Tread lightly, DPI
Published 4:54 pm Thursday, November 2, 2017
North Carolina’s State Board of Education made its first pick Thursday of a low-performing school that qualifies for state-level oversight.
Southside Ashpole Elementary School in Robeson County is the first among an eventual group of five elementary schools labeled as the lowest performing in the state. These schools will be moved into the Innovative School District, which “will partner with local communities to design and implement strategies for school improvement, creating innovative conditions for accelerating student achievement,” according to the state Department of Public Instruction’s website.

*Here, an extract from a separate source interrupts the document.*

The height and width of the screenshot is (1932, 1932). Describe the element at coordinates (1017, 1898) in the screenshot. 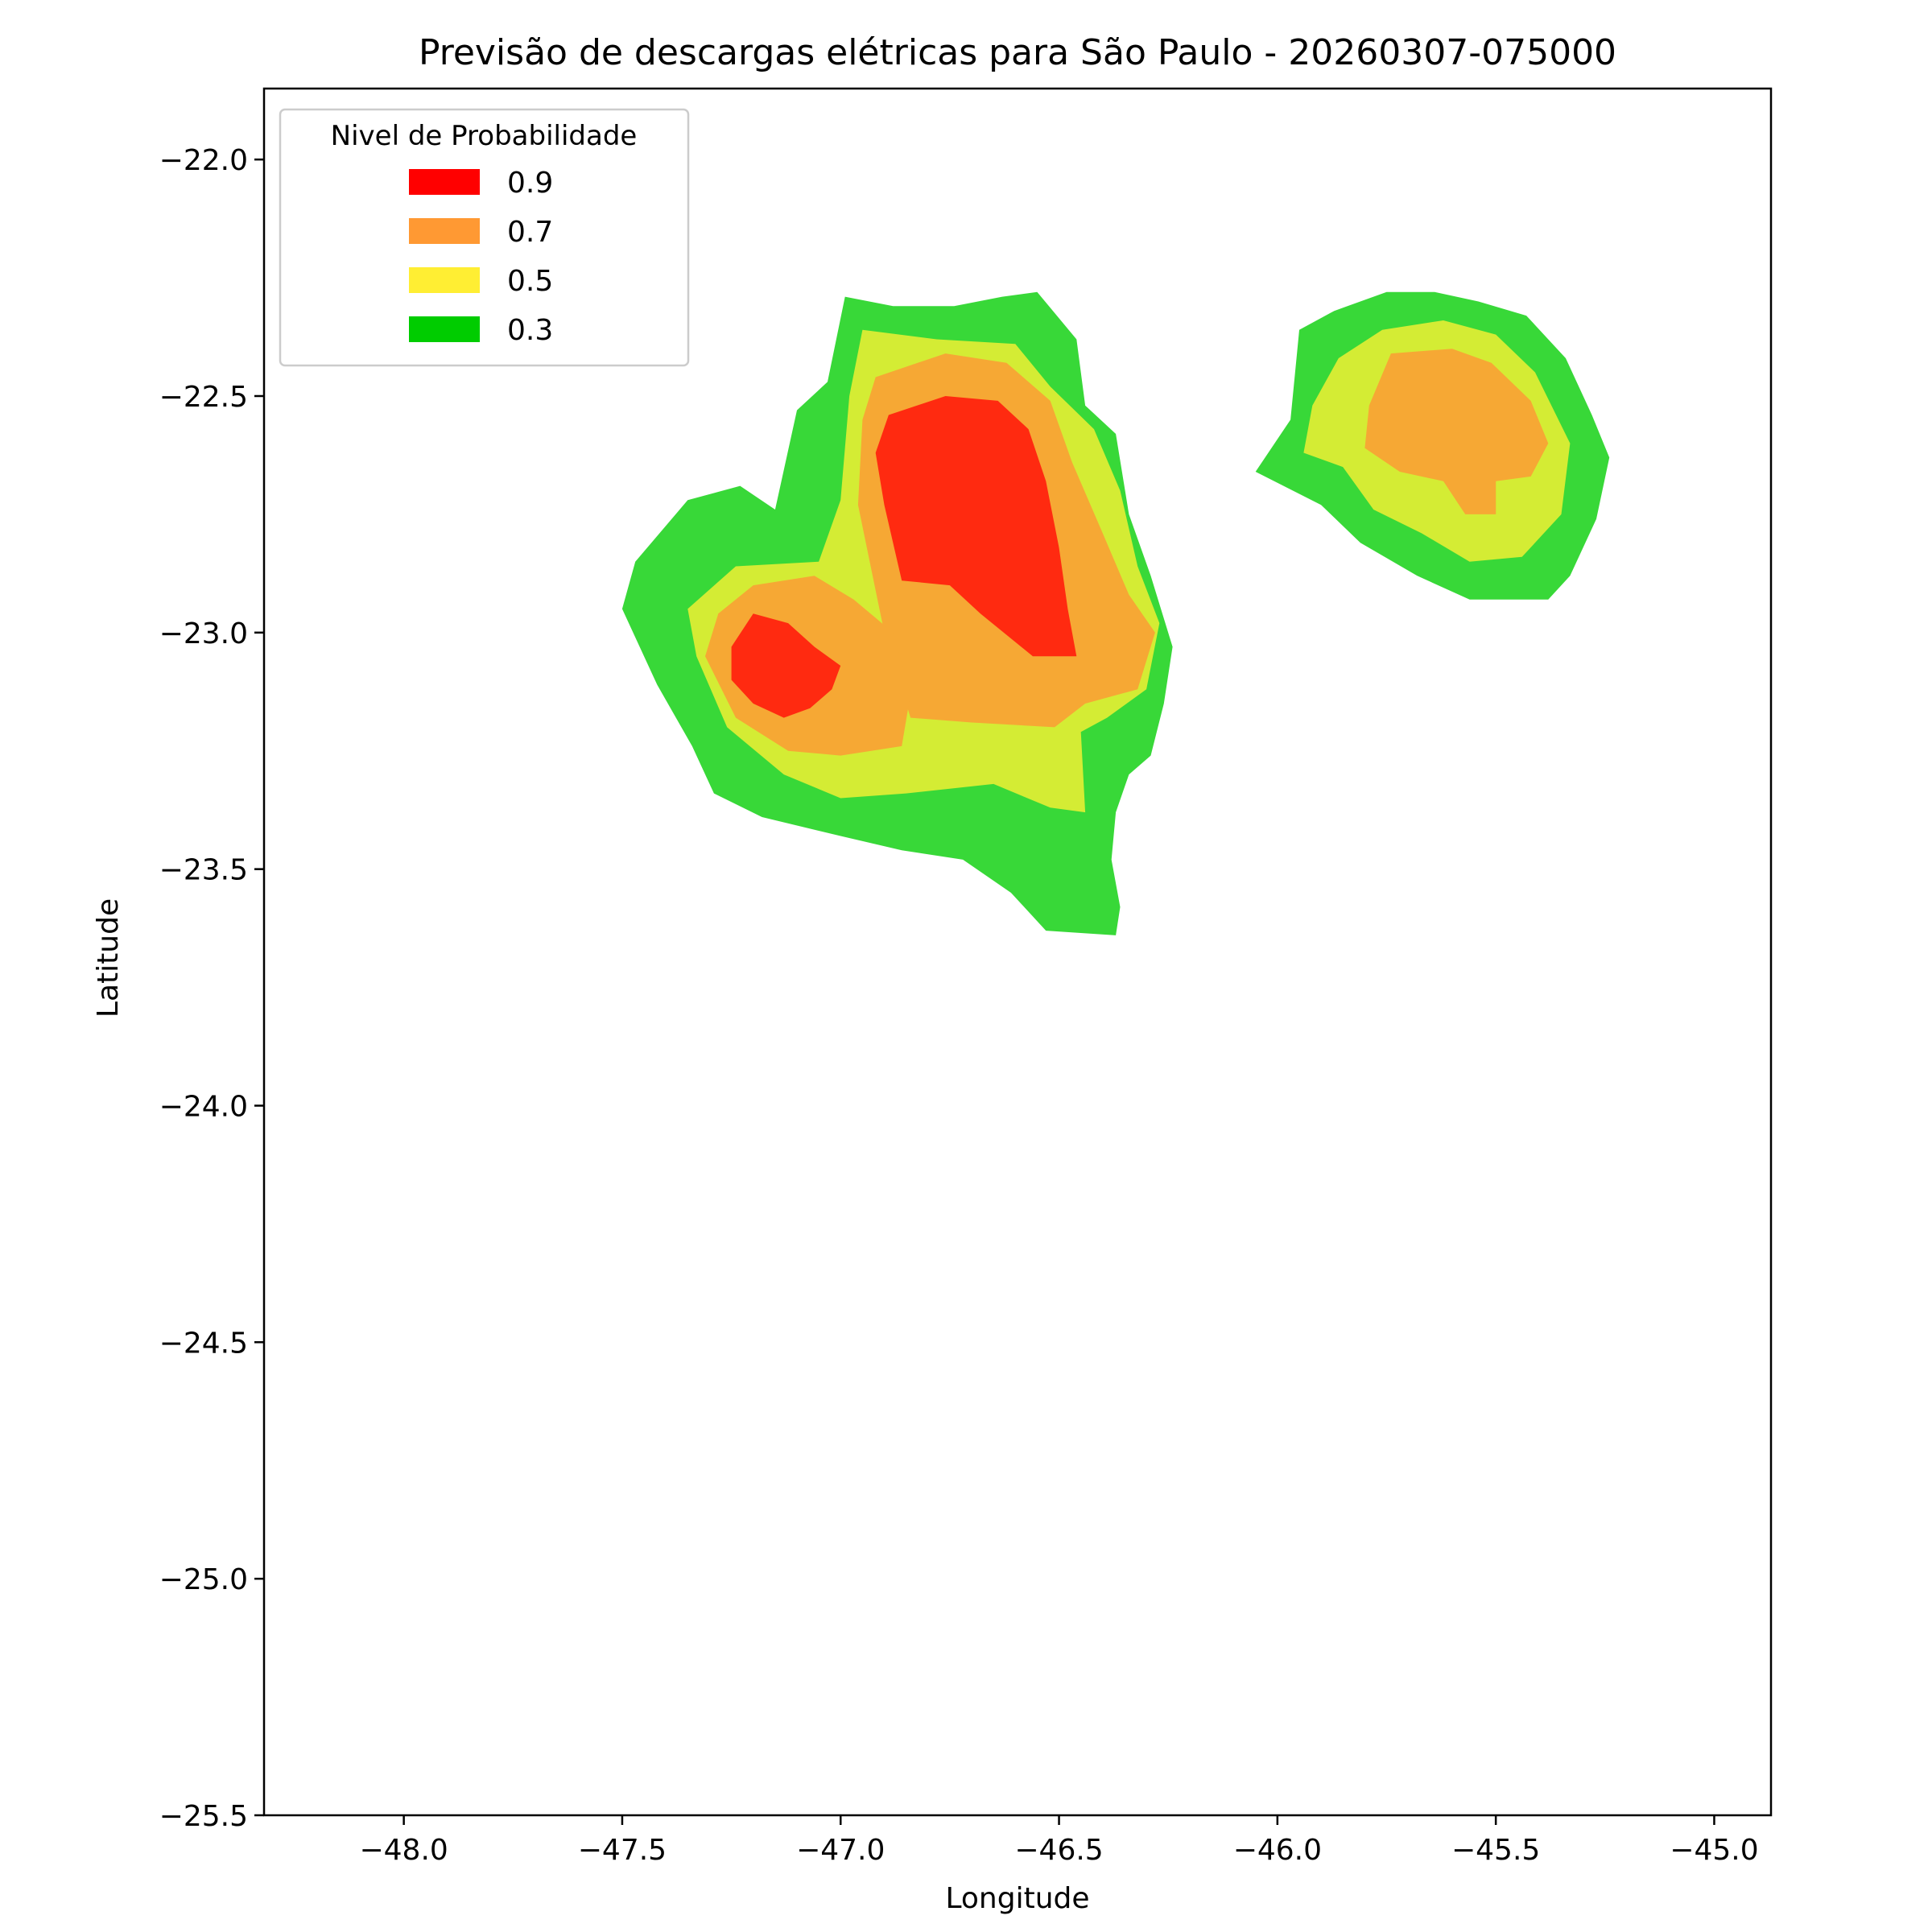

I see `x-axis-label: Longitude` at that location.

This idea for state-level oversight was voted into law last year. The state will designate “qualified educational turnaround partners” who will work with the selected schools over a period of five years, with an end goal of returning management power back to the local school district.
North Carolina’s Department of Public Instruction should tread lightly and cautiously when it comes to the Innovative School District.
State-level officials are undoubtedly labeling schools as “low performing” based on test scores, data and numeric-based growth from year to year. As many educators can attest, however, operating a school has to involve more than numbers.
North Carolina contains a vast array of counties — some in high-income, urban areas and others in rural, Tier 1 areas. Some schools have students with more behavioral problems and less parental support than others. Some may be located in crime-stricken areas with limited resources and/or decent role models in the students’ lives.
The point is that state officials rarely have access to the true pulse of a region. No one knows better what is happening in a district than the local school administration. Even in Beaufort County, schools across the river from one another operate differently, and each has its own challenges.
Taking the power away from local school districts is a risky move — and one that could easily backfire. Yes, low-performing schools need to improve, and they need extra resources to do it. However, it is vital for these designated “turnaround partners” to really delve into the chosen school and assess the entire situation before taking action.
A backfire would leave a struggling school even worse off than it started.